BEGIN Page text
Comox Valley connection to Battle of the Blades and Disney

Greg Ladret is the head coach for the Zone 6 (Vancouver Island-Powell River) figure skating team at the BC Winter Games.

COMOX VALLEY SKATING Club coaches Dawn and Greg Ladret have a wealth of experience and contacts in the figure skating scene.

COMOX VALLEY SKATING Club coaches Dawn and Greg Ladret have a wealth of experience and contacts in the figure skating scene.

 

 

Record Staff

Comox Valley Skating Club coach Greg Ladret is the head coach for the Zone 6 (Vancouver Island-Powell River) figure skating team at the BC Winter Games, Feb. 23-26 in Vernon.

Ladret brings plenty of experience – and extensive connections – to his role as coach. This past year, he was in Orlando, Florida where he was a featured speaker at the 30-year reunion of Disney On Ice, a show for which he was a principal skater for 10 years.

On the way home Greg stopped over in Scottsdale, Arizona to visit his brother Doug who was just about to head for Toronto for his third season as coach/choreographer/coordinator with the number one CBC TV show Battle of the Blades.

Most coaches with careers in excess of 20 years will have built up a network of coaching colleagues in many areas of sport.  For the Comox Valley Skating Club husband and wife coaching team of Greg Ladret and Dawn Ladret, it is a real family thing.
END Page text
In the article about the Comox Valley skating coaches, shorten the paragraph beginning "Ladret brings plenty of experience" into two or three bullet points that keep its main facts.
BEGIN Supplied material
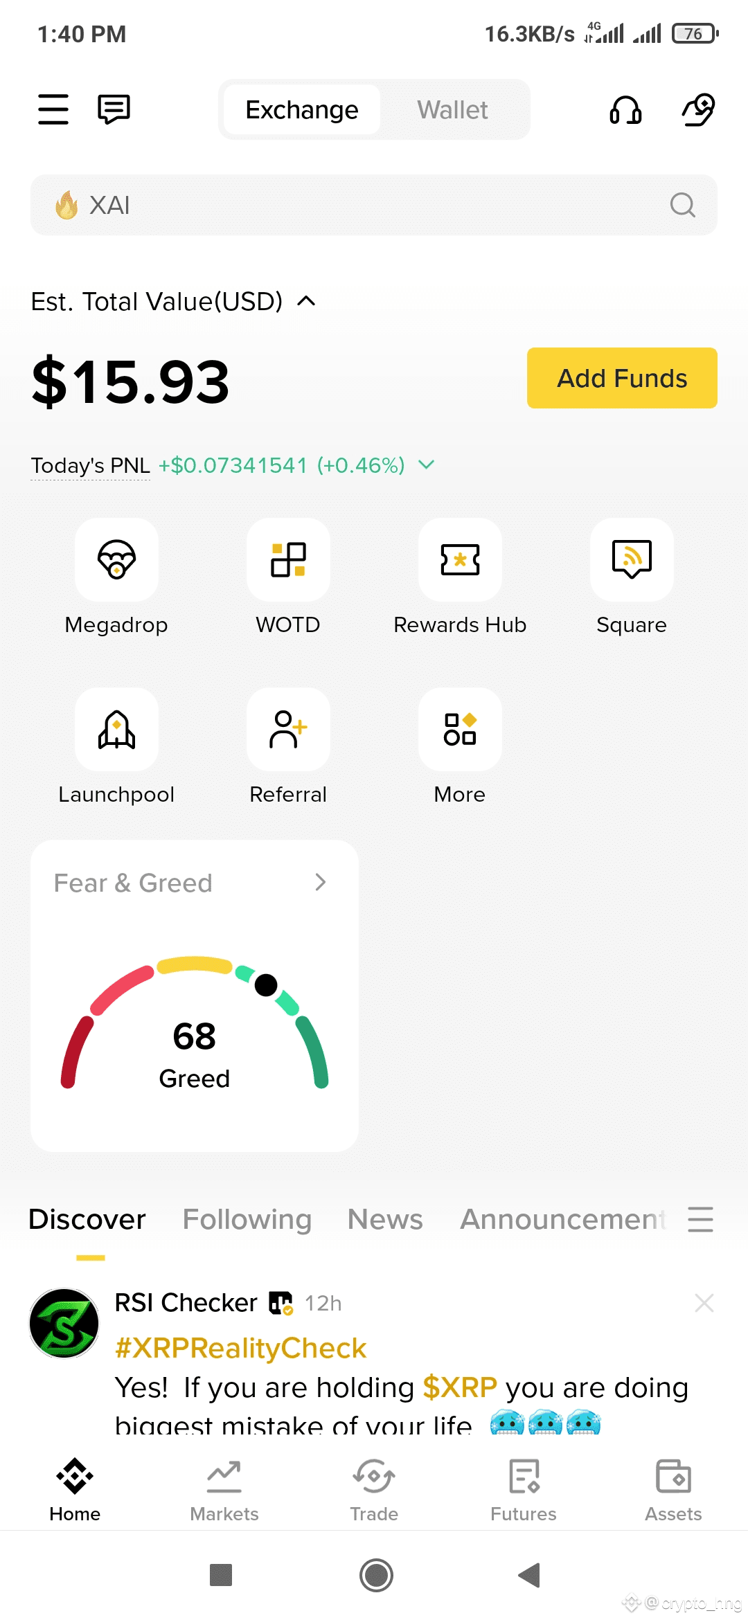
Task: Expand Today's PNL details arrow
Action: (427, 465)
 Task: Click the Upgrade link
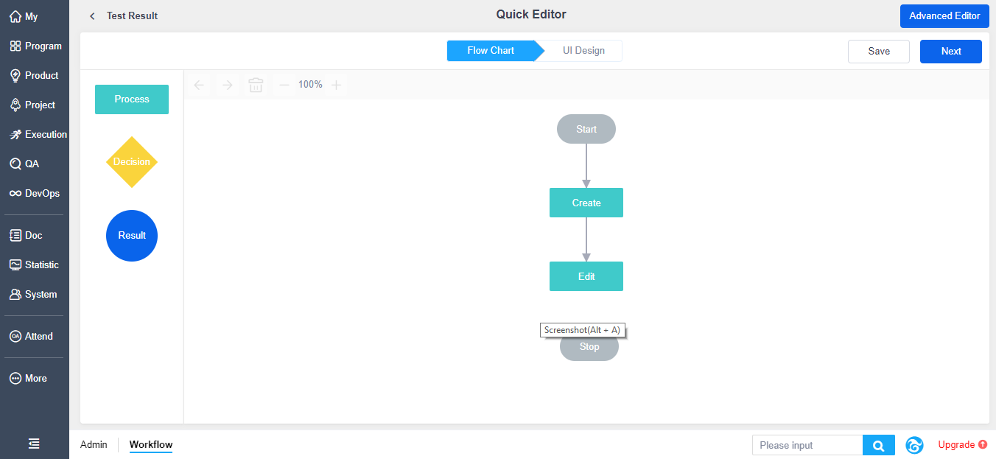click(961, 445)
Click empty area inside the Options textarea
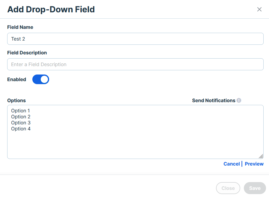This screenshot has height=198, width=269. pyautogui.click(x=135, y=145)
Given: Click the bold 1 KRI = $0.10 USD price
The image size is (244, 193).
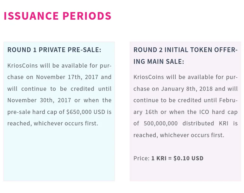Looking at the screenshot, I should tap(177, 158).
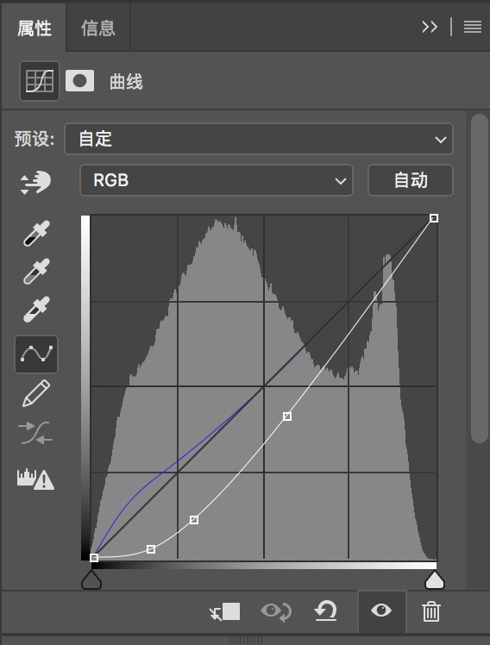Click the smooth curve values icon
The height and width of the screenshot is (645, 490).
point(35,433)
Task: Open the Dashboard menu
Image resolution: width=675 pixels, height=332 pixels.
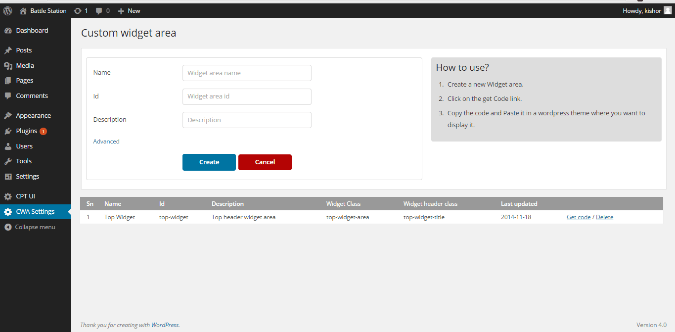Action: tap(31, 30)

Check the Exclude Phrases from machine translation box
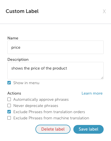tap(9, 118)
END Supplied material
▸ Reply
- Ladret brings a lot of experience and wide connections to his coaching role.
- This past year he was a featured speaker in Orlando, Florida, at the 30-year reunion of Disney On Ice.
- He was a principal skater in that show for 10 years.